Avoid Overemphasizing Good Grades
Children with test anxiety may express a fear of disappointing their parents. Winnett says parents may reinforce that fear.
“Often, parents unintentionally pressure their child by constantly saying how smart they are or what a great job they’re always doing,” Winnett says. “Children need to fail. Children need to know the feeling of disappointment; without this feeling, they aren’t able to cope when tasks become difficult.”
Zeltser advises parents to focus on other values — trying your best, for example. If your child comes to you and seems upset about a test grade, Zeltser says parents can reframe these thoughts by telling the child that it’s more important to try hard than it is to get a perfect score on every exam.
Communicate With Educators
Teachers are likely to notice test anxiety earlier than parents are, since test anxiety tends to be more obvious during the actual test than at home.

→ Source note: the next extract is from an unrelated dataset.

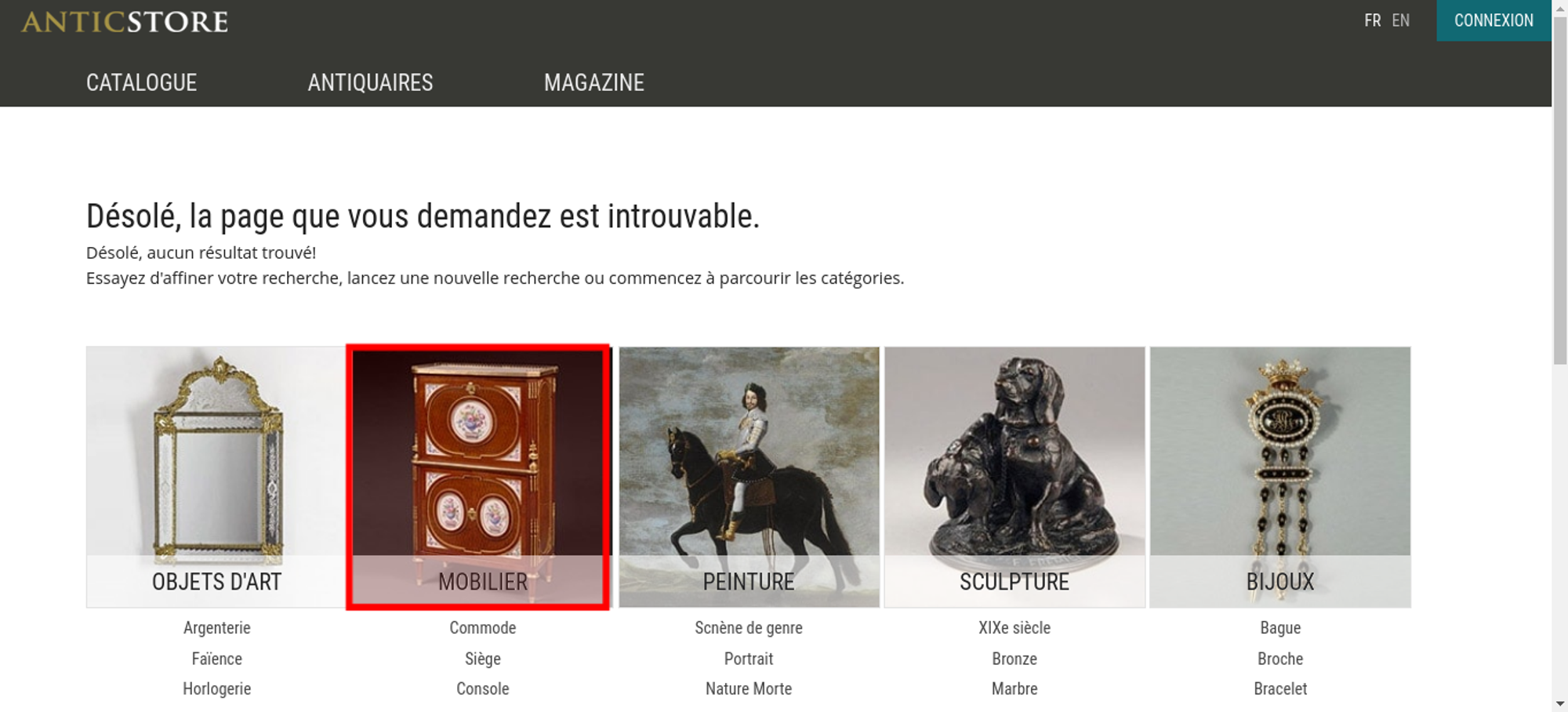Open the Sculpture bronze dog thumbnail

click(1014, 477)

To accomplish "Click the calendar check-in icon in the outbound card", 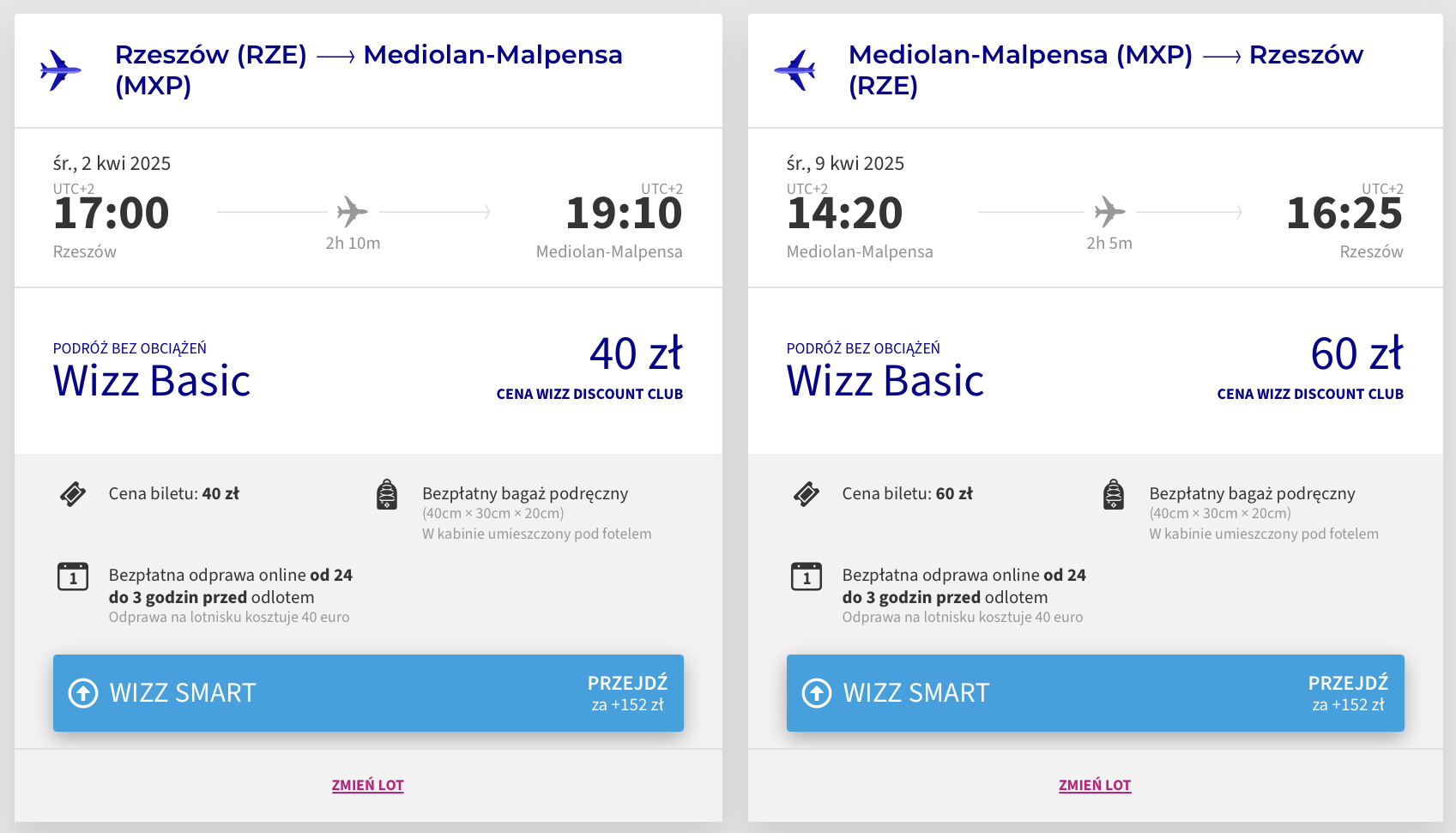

Talk to your child’s teachers to see if they’ve noticed anything off about your child’s behavior during test time. Things like going to the bathroom frequently or shaky hands during exams could be signs of test anxiety that parents may never see.
[READ: How to Communicate With Your Child’s Teacher]
Zeltser says talking to your child’s teacher about potential accommodations during the test could be a good way to ease your child’s anxiety. She says teachers may be able to provide review sheets prior to the test, allowing your child to practice for the test at home in a more comfortable environment.
Know When to Seek Professional Help
If you’ve tried all of these techniques and nothing seems to help, Sheehan says it might be worthwhile to visit a therapist.
While not all cases of test anxiety will require a specialist’s intervention, she says it’s important to look at the intensity and frequency of test anxiety and how it evolves over time.
“If it’s only happened a couple of times, and the kid readjusts, there’s no need to seek out any support for that,” Sheehan says.
If your child’s test anxiety seems to grow worse with each test, Sheehan says a specialist could be beneficial. Therapists who are trained in techniques like cognitive behavioral therapy will be able to help children with particularly severe test anxiety, she says. Additionally, specialists are better suited to identify the cause of the test anxiety and if it’s related to something bigger.